Bei Kämpfen um Ressourcen geht es weltweit oft um Öl- oder Gasvorkommen. Doch nicht zuletzt aufgrund der Klimakrise rückt eine andere Ressource immer weiter in den Fokus internationaler Spannungen: Wasser. Ein Beispiel dafür ist der Konflikt um die Grand-Ethiopian-Renaissance-Talsperre (GERD) in Äthiopien. Hier birgt der Streit um den Staudamm erhebliches Eskalationspotenzial zwischen Ägypten, dem Sudan und Äthiopien.

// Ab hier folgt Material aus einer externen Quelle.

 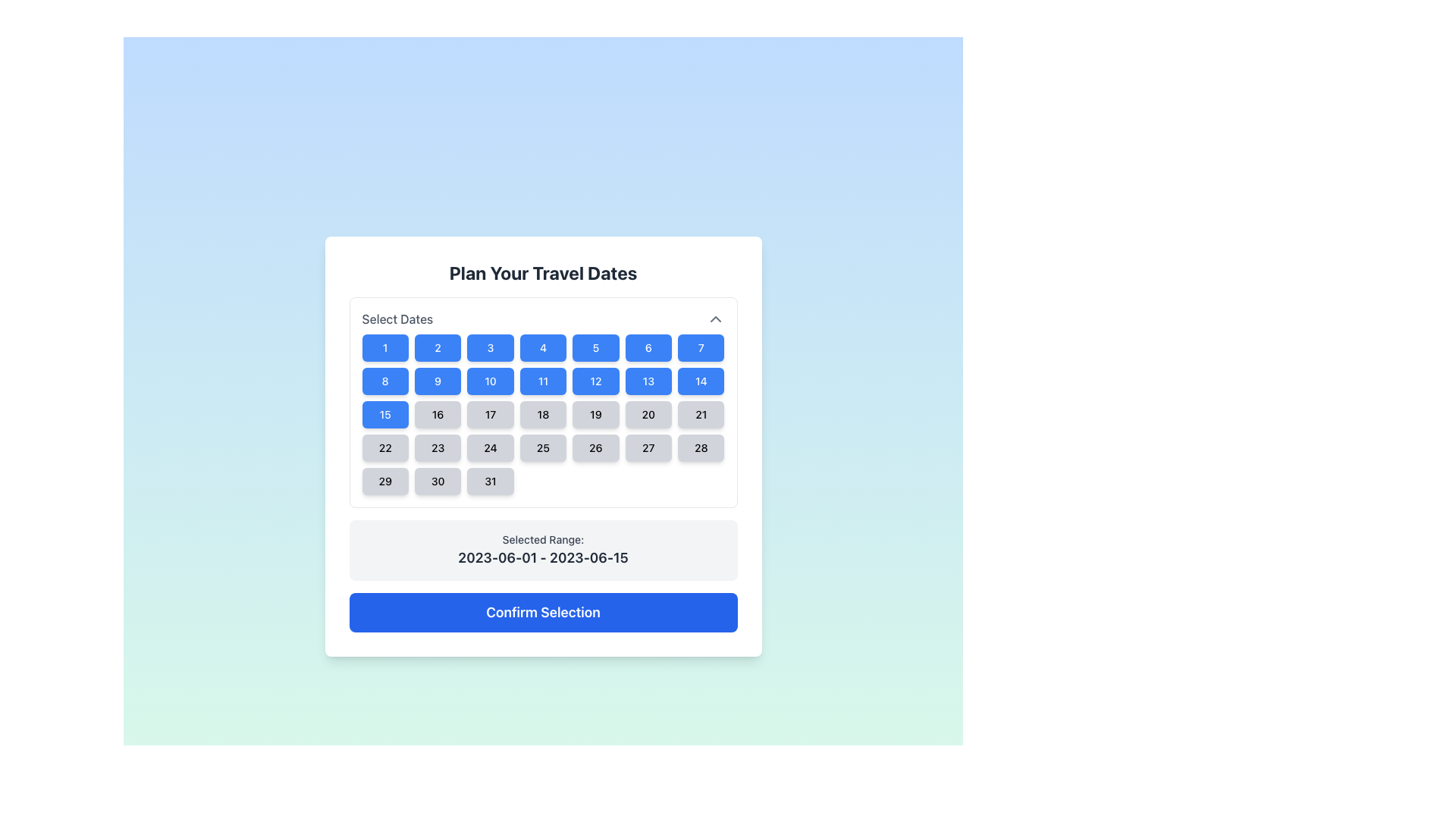 I want to click on the rectangular button displaying '12' in white text on a blue background in the date picker interface, so click(x=595, y=380).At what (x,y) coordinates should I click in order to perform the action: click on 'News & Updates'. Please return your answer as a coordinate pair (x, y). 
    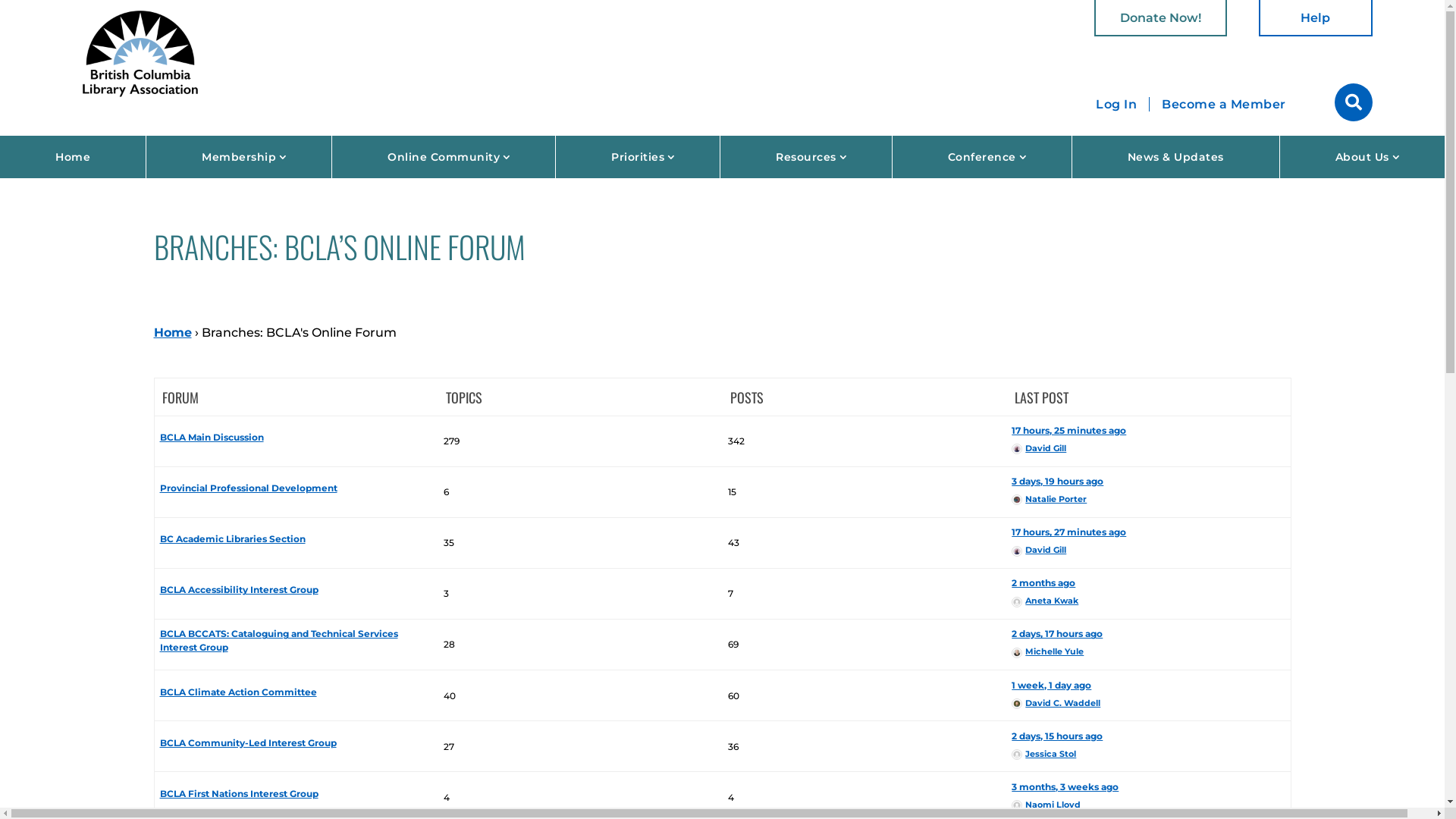
    Looking at the image, I should click on (1175, 157).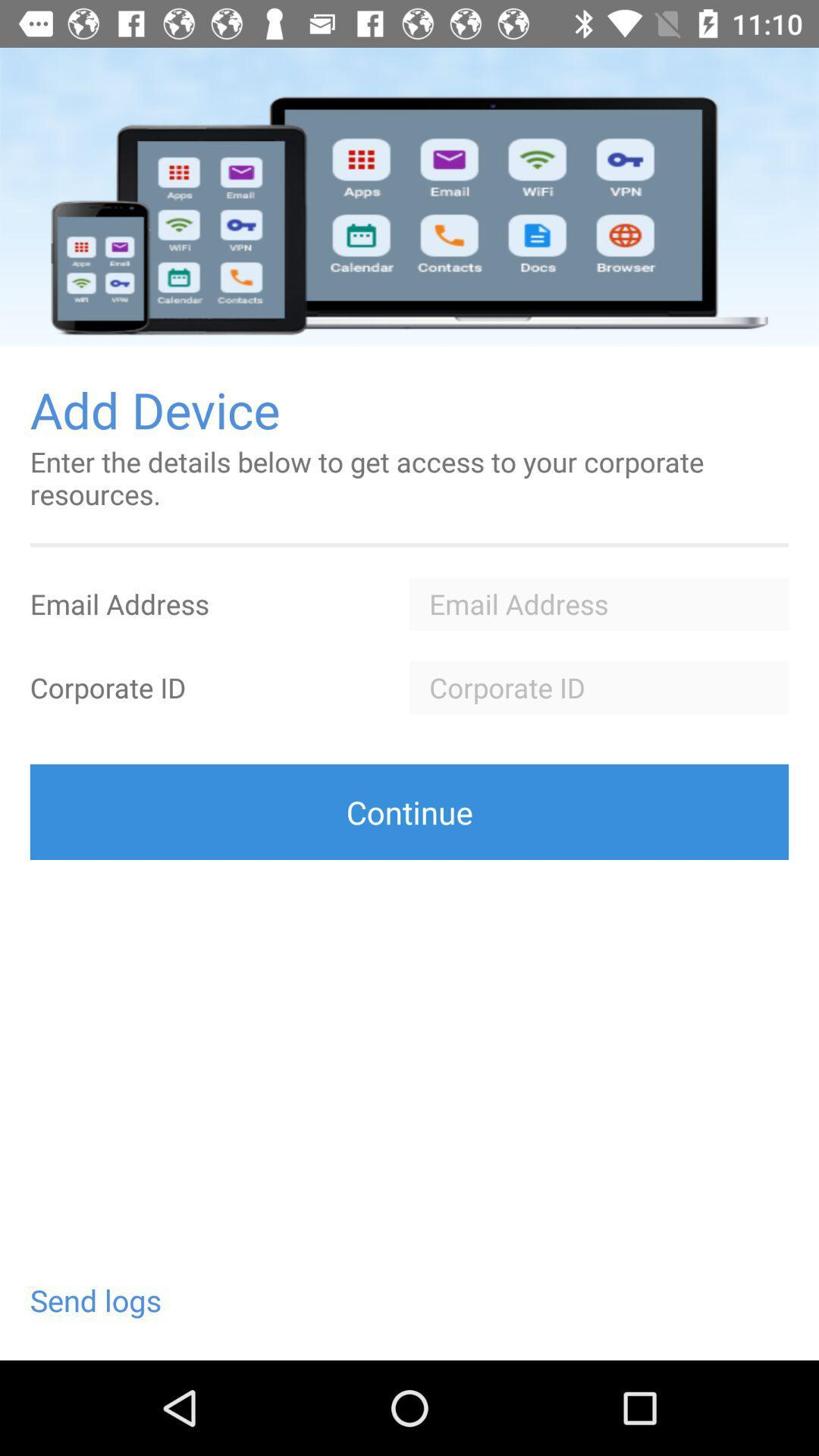 The width and height of the screenshot is (819, 1456). What do you see at coordinates (96, 1300) in the screenshot?
I see `the send logs icon` at bounding box center [96, 1300].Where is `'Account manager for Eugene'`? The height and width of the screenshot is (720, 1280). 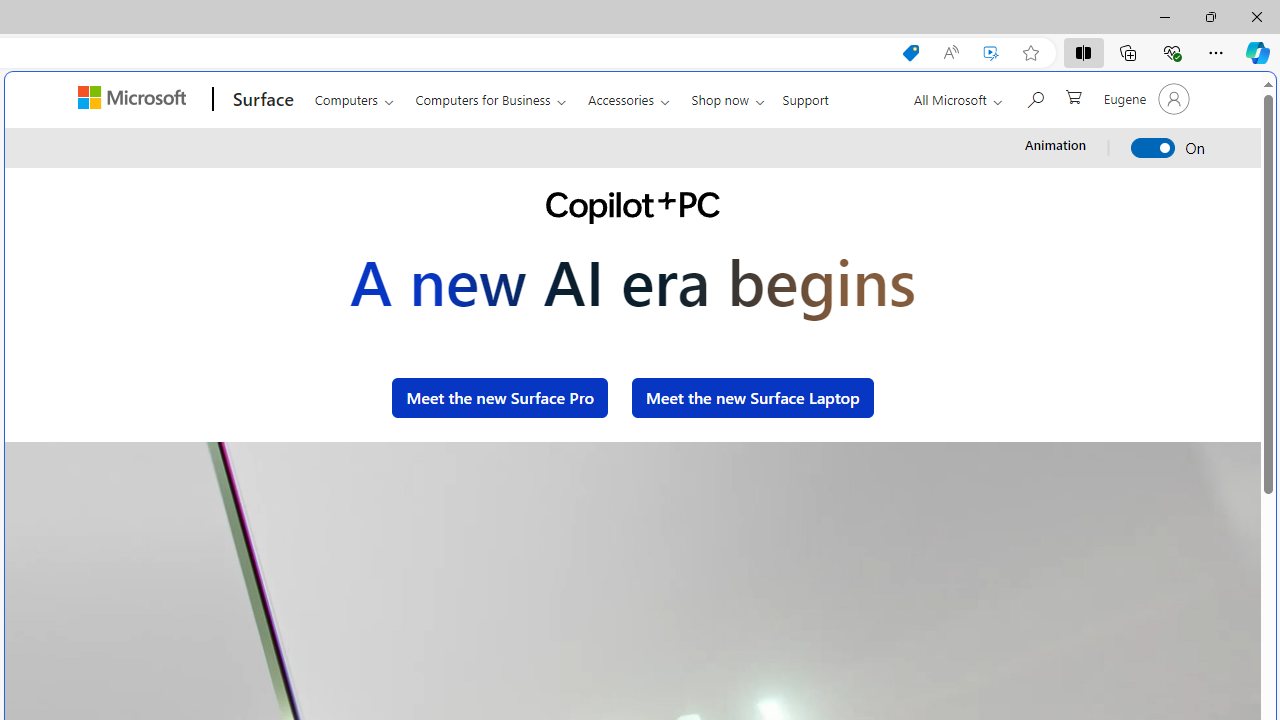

Der Nil, Lebensader für Millionen Menschen, sorgt seit Jahrzehnten für Spannungen zwischen den Anrainerstaaten. Ägypten bezieht mehr als 95 Prozent seines Wassers aus dem Fluss und der wiederum bekommt 85 Prozent seines Wassers aus dem Blauen Nil. An diesem Zufluss für den Nil baute Äthiopien den Renaissance-Staudamm, eine existenzielle Bedrohung für Ägypten. Äthiopien hingegen betrachtet das Projekt als Schlüssel zur wirtschaftlichen Entwicklung und Energieversorgung des Landes. Der Sudan steht zwischen diesen Positionen, sowohl geografisch als auch politisch, und kämpft mit den Auswirkungen des Dammbaus auf die eigene Landwirtschaft.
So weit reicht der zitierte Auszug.